** Opening Extracted text block **

UNC researchers discover new way to control HIV
January 24, 2017
Over the past 20 years antiretroviral therapy (ART) has dramatically cut the number of AIDS deaths, but in 2014, HIV was still the eighth leading cause of death among Americans aged 25-34 and ninth among those between 35 and 44.
Part of the problem is that not everyone receives these treatments, but a more fundamental issue is that there are important symptoms of HIV that ART does not necessarily stop. The most notable of those is chronic immune activation, a method by which HIV creates more immune cells that it can replicate in and kills off those that could be considered a threat.
Now researchers from the UNC School of Medicine have discovered that blocking a chemical pathway in the immune system could both tamp down chronic immune activation and help kill off the last remnants of the HIV virus hiding in the human body.
HIV grows and replicates in the cells of the immune system, including macrophages and, most often, T-cells, which are white blood cells grown in the thymus gland that train themselves to attack specific invaders. T-cells activate when they find an invader they need to fight, and HIV can only replicate itself inside these activated T-cells.
Normally, a majority of the body’s T-cells remain inactive as they wait around for something to fight. HIV, however, has surface proteins that can force nearby T-cells to activate. The issue there is that T-cells are programmed to undergo apoptosis—a programmed cell death that works like a self-destruct button—not long after they activate, lest there be too many killer immune cells floating around in the bloodstream.
Over the past 15 years, research has shown that even though the HIV virus itself kills the T-cells inside which it replicates, apoptosis of nearby uninfected cells is more prominent in the decline of T-cells that marks the transition from HIV to AIDS.

** Closing Extracted text block **
** Opening Provided records block **

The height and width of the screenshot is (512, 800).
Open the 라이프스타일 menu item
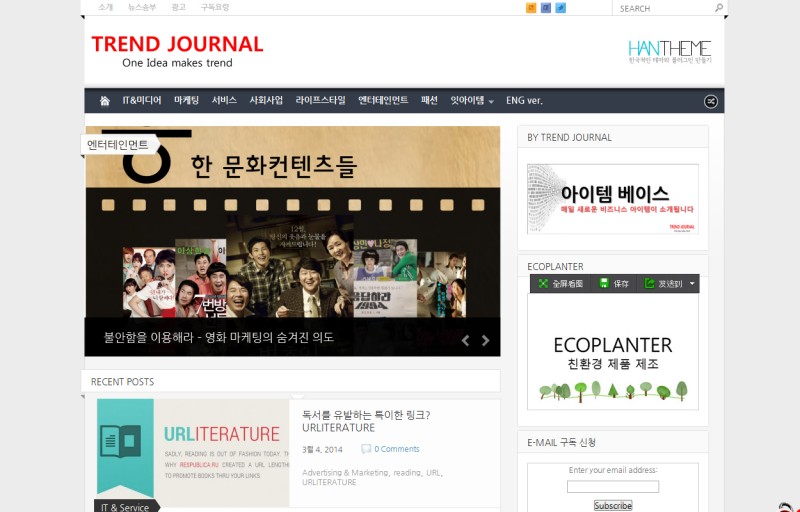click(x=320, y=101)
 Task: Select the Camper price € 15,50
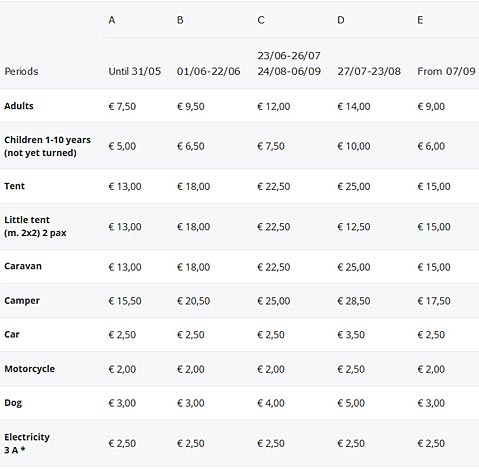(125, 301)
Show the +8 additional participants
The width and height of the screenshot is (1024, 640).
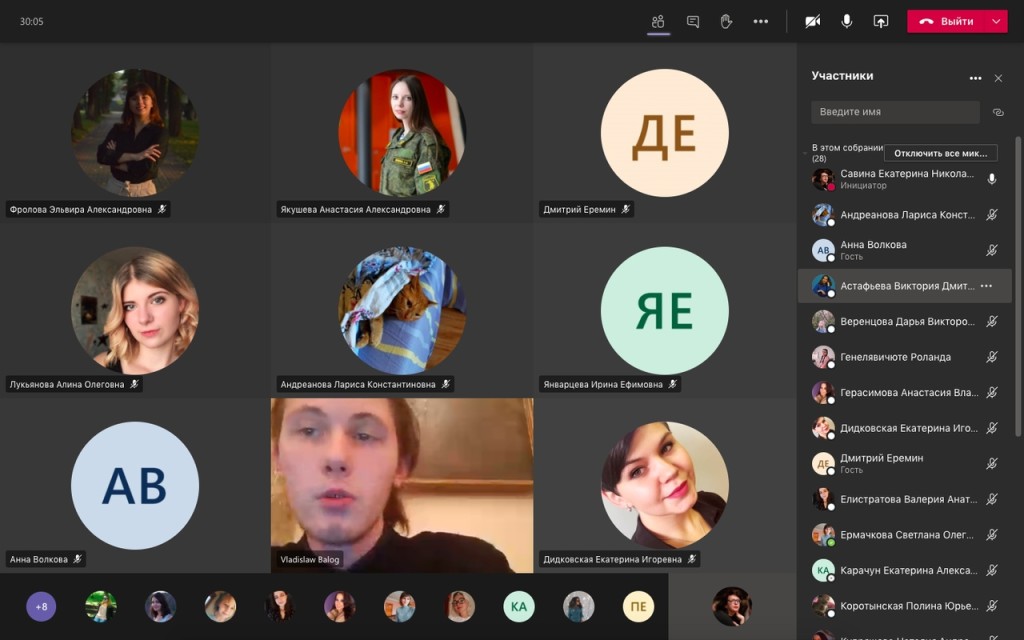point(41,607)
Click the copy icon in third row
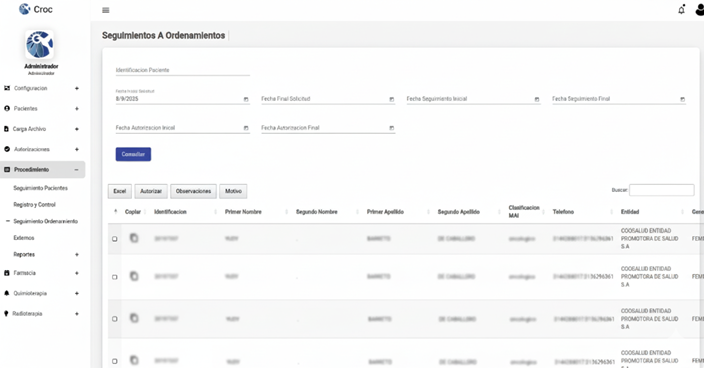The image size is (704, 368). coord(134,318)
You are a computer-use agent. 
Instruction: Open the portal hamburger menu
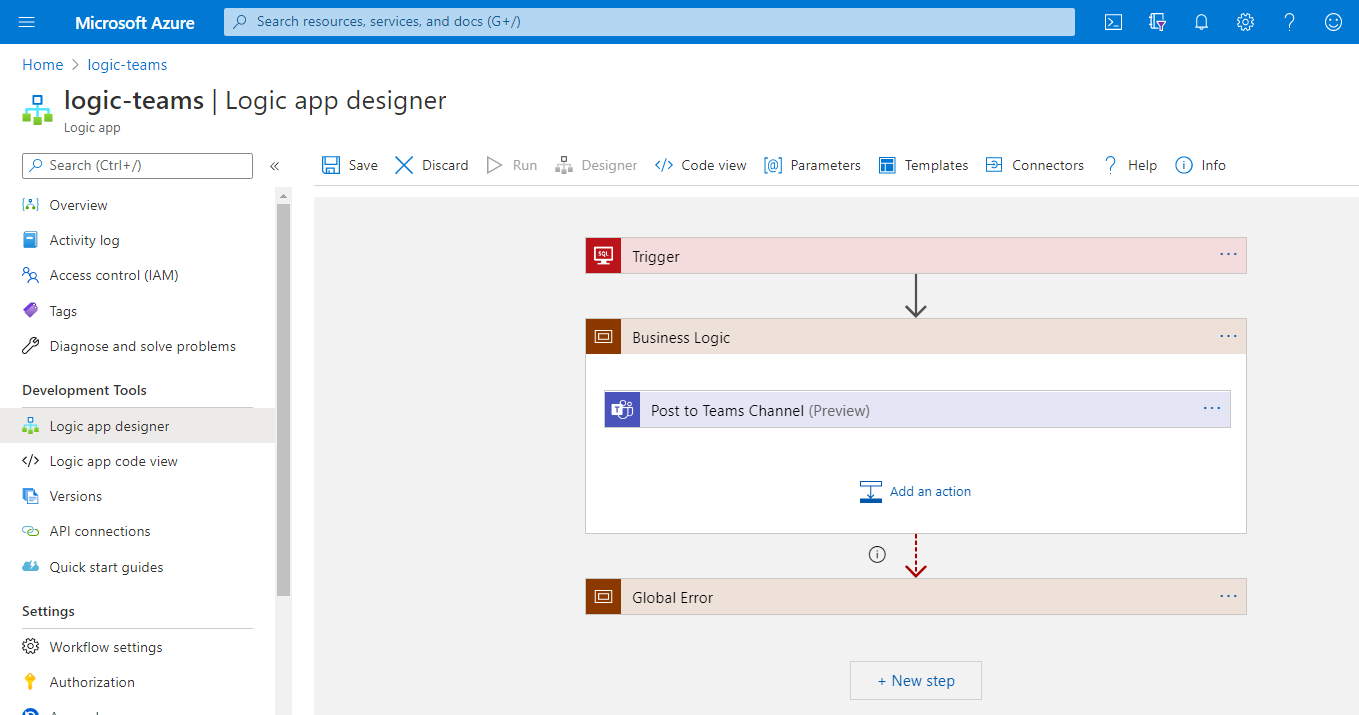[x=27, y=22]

** Closing Provided records block **
** Opening Provided records block **

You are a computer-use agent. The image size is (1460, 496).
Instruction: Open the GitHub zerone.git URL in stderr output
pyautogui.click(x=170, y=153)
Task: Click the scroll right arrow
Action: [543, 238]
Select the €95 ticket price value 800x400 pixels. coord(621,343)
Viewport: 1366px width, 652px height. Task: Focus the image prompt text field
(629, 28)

** Closing Provided records block **

Exercises —
1) In the HIV article, why are T-cells programmed to undergo apoptosis soon after they activate?
2) List each term that the HIV article explains with a definition, and give the article's explanation for each.

Solutions —
1) T-cells undergo apoptosis soon after activation so that too many killer immune cells do not end up circulating in the bloodstream.

2)
- Chronic immune activation: a method by which HIV creates more immune cells that it can replicate in and kills off those that could be considered a threat.
- T-cells: white blood cells grown in the thymus gland that train themselves to attack specific invaders.
- Apoptosis: a programmed cell death that works like a self-destruct button.